_FRAGMENTO:_
_ _ _

A Justo José Ilarraz lo entrerriano le asoma desde el nombre. Se llama como Urquiza, prócer por excelencia de la provincia mesopotámica, pero desde el primer día parece ligado a Tucumán, ya que nació el 9 de julio. Fue en Paraná, en 1958. Casi 12 años más tarde -el 14 de marzo de 1970- ingresó al Seminario Menor, un secundario confesional que Ilarraz cursó en calidad de pupilo y del que egresó con el título de bachiller en Letras. De allí pasó al Seminario Arquidiocesano Nuestra Señora del Cenáculo. Fue ordenado sacerdote en 1983 por Estanislao Karlic, entonces obispo coadjutor de Paraná. La Justicia confirmó el procesamiento de Ilarraz por delitos contra la integridad sexual de siete ex seminaristas y, en un fallo histórico, cuestionó a la jerarquía de la Iglesia Católica entrerriana por haber encubierto los casos. En el foco de esa tormenta aparece Karlic, hoy retirado: tiene 90 años y es cardenal desde 2007.
“No hay normas por encima de las leyes civiles. Nadie está exento de la autoridad de estas”. indica el fallo firmado por los jueces Pablo Virgala, Daniel Malatesta y Gustavo Maldonado. El Tribunal desarmó así el modus operandi que la Iglesia había adoptado para tratar los abusos sexuales cometidos por sus miembros: investigaciones internas, absoluto secreto, sanciones canónicas, nuevos destinos para los implicados. La Justicia explicitó que barrer los crímenes bajo la alfombra es inaceptable y que la Iglesia tiene la obligación de denunciar penalmente a los abusadores, para que -como cualquier otro presunto delincuente- sean juzgados.

_ _ _

_CONSIGNA 1:_ Resume el fragmento en dos oraciones.

_ _ _

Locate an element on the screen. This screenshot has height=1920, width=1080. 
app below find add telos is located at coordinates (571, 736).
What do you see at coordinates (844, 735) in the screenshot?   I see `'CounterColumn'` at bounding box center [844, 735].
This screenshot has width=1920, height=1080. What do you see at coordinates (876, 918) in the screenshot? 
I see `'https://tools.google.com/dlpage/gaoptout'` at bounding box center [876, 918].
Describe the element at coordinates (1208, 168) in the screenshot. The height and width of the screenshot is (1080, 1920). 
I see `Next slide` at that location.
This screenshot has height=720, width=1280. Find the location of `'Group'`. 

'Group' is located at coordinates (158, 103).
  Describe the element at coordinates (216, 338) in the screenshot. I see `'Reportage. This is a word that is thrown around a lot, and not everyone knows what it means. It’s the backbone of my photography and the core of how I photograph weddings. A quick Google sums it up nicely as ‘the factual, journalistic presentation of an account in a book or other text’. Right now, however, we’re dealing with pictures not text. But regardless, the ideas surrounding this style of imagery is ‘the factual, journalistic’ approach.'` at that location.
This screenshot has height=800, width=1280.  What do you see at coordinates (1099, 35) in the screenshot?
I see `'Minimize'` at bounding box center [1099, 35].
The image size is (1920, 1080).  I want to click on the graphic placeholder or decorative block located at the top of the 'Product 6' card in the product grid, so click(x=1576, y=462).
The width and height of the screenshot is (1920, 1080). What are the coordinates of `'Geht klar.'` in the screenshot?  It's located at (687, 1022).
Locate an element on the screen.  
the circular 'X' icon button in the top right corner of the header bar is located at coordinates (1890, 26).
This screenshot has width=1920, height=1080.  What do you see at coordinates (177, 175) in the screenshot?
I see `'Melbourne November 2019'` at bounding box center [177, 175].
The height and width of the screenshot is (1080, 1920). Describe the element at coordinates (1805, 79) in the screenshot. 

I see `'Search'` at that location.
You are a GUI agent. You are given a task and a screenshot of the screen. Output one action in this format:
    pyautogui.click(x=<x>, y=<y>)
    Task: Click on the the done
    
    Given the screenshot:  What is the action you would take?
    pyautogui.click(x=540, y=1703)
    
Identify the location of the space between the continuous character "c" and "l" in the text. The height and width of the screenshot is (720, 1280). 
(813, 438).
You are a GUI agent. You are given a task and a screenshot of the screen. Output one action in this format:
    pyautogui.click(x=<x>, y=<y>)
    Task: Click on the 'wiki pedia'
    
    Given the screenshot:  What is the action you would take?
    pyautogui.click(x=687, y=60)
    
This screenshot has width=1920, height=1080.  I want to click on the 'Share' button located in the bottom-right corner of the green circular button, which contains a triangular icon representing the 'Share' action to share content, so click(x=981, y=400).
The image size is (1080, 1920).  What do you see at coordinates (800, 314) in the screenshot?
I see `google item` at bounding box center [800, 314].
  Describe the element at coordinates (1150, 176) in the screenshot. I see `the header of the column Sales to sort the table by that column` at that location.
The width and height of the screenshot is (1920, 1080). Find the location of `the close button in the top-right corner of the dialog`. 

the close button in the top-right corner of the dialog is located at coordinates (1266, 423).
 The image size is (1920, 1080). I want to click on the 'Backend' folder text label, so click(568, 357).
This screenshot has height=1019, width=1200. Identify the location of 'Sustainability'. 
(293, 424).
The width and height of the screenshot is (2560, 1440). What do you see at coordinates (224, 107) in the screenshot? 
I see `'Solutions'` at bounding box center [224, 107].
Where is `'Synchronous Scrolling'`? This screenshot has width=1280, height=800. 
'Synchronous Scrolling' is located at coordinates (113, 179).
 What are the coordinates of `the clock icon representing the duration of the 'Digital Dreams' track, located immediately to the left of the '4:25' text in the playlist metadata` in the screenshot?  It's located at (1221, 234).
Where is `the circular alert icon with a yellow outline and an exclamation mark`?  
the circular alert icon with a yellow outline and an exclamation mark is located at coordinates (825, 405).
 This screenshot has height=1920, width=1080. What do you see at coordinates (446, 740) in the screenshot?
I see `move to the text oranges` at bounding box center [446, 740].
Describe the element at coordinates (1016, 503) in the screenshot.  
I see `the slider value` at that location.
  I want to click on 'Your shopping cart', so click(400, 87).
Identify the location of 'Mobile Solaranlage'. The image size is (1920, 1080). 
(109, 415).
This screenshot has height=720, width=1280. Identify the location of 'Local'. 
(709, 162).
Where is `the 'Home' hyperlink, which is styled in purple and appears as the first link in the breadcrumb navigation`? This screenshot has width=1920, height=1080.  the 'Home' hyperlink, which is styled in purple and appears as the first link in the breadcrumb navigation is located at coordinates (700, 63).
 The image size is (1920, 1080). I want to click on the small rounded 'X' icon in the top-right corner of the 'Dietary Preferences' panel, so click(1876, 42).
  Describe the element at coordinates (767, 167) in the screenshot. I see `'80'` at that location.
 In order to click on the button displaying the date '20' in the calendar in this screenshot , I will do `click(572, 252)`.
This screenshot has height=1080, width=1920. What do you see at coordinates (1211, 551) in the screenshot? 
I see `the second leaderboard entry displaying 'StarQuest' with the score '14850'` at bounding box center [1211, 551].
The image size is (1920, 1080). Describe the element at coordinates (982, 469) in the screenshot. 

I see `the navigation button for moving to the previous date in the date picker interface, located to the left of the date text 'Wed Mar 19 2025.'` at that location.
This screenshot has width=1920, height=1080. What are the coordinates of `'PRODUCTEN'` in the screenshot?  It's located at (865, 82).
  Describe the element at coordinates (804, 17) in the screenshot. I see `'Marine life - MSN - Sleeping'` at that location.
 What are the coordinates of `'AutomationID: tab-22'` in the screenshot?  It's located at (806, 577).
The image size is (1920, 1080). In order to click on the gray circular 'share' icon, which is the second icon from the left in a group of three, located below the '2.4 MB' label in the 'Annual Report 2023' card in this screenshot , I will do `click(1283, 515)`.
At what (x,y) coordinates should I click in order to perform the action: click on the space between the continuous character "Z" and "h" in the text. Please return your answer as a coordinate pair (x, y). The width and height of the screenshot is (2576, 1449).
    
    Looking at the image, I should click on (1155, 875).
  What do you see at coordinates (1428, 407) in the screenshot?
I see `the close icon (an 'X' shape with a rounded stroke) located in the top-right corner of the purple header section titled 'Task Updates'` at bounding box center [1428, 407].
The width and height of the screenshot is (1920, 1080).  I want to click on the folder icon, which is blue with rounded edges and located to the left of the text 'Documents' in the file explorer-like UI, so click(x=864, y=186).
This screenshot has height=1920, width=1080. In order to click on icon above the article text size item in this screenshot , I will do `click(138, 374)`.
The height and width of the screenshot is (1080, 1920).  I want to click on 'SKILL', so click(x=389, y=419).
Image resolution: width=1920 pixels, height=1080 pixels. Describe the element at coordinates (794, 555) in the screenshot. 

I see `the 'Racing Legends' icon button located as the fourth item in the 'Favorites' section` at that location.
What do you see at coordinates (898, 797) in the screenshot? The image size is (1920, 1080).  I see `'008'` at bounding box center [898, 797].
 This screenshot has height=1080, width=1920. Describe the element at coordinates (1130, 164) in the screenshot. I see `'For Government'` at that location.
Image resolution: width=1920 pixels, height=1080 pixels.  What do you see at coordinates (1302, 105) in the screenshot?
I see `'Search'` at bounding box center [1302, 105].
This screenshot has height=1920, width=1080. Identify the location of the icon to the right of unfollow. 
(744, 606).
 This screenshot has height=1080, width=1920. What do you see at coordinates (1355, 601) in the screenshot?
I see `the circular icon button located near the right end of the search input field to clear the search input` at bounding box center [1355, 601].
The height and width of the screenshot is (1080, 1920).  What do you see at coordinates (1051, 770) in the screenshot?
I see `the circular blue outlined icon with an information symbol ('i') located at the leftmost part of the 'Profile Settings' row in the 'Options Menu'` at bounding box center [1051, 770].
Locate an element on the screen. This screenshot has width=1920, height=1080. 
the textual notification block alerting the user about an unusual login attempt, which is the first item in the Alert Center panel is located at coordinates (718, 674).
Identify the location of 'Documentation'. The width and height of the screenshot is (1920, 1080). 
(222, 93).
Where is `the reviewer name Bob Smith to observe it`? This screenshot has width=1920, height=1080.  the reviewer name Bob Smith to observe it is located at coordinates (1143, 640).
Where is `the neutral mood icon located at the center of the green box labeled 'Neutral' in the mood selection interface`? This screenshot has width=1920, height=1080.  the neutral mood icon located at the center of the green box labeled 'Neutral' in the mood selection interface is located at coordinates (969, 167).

_ _ _

_CONSIGNA 2:_ Por favor, reproduce sin cambios la parte de los registros que comienza con la línea que contiene "The width and height of the screenshot is (1920, 1080). What" y termina con la línea que contiene "pyautogui.click(x=687, y=60)", ambas incluidas.

_RESPUESTA 1:_ Justo José Ilarraz nació en Paraná en 1958, estudió en el Seminario Menor y en el Seminario Arquidiocesano Nuestra Señora del Cenáculo, y fue ordenado sacerdote en 1983 por Estanislao Karlic. La Justicia confirmó su procesamiento por delitos contra la integridad sexual de siete ex seminaristas, cuestionó a la jerarquía de la Iglesia Católica entrerriana por haber encubierto los casos y sostuvo que la Iglesia tiene la obligación de denunciar penalmente a los abusadores.

_RESPUESTA 2:_
The width and height of the screenshot is (1920, 1080). What are the coordinates of `'Geht klar.'` in the screenshot?  It's located at (687, 1022).
Locate an element on the screen.  
the circular 'X' icon button in the top right corner of the header bar is located at coordinates (1890, 26).
This screenshot has width=1920, height=1080.  What do you see at coordinates (177, 175) in the screenshot?
I see `'Melbourne November 2019'` at bounding box center [177, 175].
The height and width of the screenshot is (1080, 1920). Describe the element at coordinates (1805, 79) in the screenshot. 

I see `'Search'` at that location.
You are a GUI agent. You are given a task and a screenshot of the screen. Output one action in this format:
    pyautogui.click(x=<x>, y=<y>)
    Task: Click on the the done
    
    Given the screenshot:  What is the action you would take?
    pyautogui.click(x=540, y=1703)
    
Identify the location of the space between the continuous character "c" and "l" in the text. The height and width of the screenshot is (720, 1280). 
(813, 438).
You are a GUI agent. You are given a task and a screenshot of the screen. Output one action in this format:
    pyautogui.click(x=<x>, y=<y>)
    Task: Click on the 'wiki pedia'
    
    Given the screenshot:  What is the action you would take?
    pyautogui.click(x=687, y=60)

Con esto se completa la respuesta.